BEGIN Given data

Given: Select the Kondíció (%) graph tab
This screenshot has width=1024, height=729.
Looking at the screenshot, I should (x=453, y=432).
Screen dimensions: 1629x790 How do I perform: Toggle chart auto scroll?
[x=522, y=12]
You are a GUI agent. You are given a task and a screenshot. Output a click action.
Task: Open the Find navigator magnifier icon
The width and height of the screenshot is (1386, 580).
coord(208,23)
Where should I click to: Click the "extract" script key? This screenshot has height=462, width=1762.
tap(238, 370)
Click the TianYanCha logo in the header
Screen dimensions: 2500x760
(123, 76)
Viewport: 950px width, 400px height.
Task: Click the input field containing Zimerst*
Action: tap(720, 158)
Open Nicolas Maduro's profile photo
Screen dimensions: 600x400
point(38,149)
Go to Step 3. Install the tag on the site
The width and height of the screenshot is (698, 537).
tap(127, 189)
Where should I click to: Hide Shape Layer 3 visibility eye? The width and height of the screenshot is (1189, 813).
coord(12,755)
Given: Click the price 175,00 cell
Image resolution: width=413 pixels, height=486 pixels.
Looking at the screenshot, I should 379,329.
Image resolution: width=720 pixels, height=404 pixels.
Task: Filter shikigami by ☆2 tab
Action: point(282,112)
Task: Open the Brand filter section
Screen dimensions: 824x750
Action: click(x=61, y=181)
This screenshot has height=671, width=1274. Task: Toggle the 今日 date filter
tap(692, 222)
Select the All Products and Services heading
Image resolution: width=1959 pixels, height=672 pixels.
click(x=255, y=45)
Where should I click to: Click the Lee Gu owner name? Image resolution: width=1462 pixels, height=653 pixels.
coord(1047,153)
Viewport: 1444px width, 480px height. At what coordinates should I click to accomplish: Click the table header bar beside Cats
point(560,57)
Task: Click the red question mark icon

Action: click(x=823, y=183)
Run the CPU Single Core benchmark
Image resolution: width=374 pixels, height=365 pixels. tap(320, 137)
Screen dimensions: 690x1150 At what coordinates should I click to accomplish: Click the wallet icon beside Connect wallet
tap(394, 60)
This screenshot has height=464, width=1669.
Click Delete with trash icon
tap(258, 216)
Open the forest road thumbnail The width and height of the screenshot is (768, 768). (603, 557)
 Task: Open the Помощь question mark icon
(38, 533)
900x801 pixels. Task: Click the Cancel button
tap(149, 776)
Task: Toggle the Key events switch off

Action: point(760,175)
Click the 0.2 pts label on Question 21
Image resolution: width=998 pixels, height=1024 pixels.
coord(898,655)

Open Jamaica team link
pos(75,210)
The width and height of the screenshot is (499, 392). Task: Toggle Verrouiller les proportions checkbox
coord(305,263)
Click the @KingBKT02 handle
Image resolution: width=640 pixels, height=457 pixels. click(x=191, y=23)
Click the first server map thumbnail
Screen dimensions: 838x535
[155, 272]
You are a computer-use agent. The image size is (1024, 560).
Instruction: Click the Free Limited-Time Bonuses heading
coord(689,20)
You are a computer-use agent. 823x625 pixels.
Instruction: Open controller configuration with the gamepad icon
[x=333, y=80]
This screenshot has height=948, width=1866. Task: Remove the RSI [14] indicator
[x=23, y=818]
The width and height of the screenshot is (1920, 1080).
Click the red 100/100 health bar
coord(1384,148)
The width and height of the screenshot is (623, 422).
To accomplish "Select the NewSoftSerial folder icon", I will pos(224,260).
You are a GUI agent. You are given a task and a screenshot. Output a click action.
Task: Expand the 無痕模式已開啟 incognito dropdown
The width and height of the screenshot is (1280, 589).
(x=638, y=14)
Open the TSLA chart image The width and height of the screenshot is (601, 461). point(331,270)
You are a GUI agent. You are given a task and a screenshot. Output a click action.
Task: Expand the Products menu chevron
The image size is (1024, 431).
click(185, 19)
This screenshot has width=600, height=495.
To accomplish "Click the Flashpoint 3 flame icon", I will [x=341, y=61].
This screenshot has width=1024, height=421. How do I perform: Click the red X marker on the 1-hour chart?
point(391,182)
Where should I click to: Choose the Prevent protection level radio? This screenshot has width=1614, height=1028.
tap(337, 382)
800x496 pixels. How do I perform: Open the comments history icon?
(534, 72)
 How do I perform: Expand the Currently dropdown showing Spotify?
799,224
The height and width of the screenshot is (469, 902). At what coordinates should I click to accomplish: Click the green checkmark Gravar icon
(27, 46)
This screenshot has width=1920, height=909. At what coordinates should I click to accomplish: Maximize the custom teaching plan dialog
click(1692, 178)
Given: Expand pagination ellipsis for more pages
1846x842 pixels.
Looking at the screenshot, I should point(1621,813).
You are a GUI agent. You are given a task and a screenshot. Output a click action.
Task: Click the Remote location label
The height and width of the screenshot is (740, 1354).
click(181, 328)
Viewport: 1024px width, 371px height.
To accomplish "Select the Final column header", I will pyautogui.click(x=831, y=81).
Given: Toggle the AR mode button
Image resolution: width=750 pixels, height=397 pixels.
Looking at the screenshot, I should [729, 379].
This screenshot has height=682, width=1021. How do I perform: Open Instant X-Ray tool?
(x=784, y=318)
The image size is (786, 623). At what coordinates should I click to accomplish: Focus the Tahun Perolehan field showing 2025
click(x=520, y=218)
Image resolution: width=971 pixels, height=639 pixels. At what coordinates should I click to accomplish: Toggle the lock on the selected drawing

END Given data

■ Directions ■
In the data above, which lines include "Products"? Return those lines.

■ Worked solution ■
Select the All Products and Services heading
Task: Expand the Products menu chevron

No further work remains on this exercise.